There are answers to each one of those, mind you. It is just that it turns out that round-robin distribution is actually really hard if you want to do that properly.
A junior developer will try to implement the story as written, maybe they know enough to recognize the challenges listed above. If they are good, they will also be able to solve those issues.
A senior developer, in my eyes, would write the following instead:
from Agents
where State = 'Available'
order by random()
limit 1
In other words, instead of trying to do “proper” round-robin distribution, with all its attendant challenges, we can achieve pretty much the same thing with far less hassle.
The key difference here is that you need to challenge the requirements, because by changing what you need to do, you can greatly simplify your problem. You end up with a great solution that meets all the users’ requirements (in contrast to what was written in the user story) and introduces almost no complexity.

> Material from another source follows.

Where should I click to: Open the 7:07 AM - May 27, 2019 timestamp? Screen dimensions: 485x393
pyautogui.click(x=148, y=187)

A good way to do this, by the way, is to reject the story outright and talk to its owner. “You say round-robin here, can I do that randomly? It ends up being the same in the end.”
There may be a reason that mandates the round-robin nature, but if there is such a reason, I can absolutely guarantee that there are additional constraints here that are not expressed in the round-robin description.
That aspect, challenging the problem itself, is a key part of what makes a senior developer more productive. Not just understanding the problem space, but reframing it to make it easier to solve while delivering the same end result.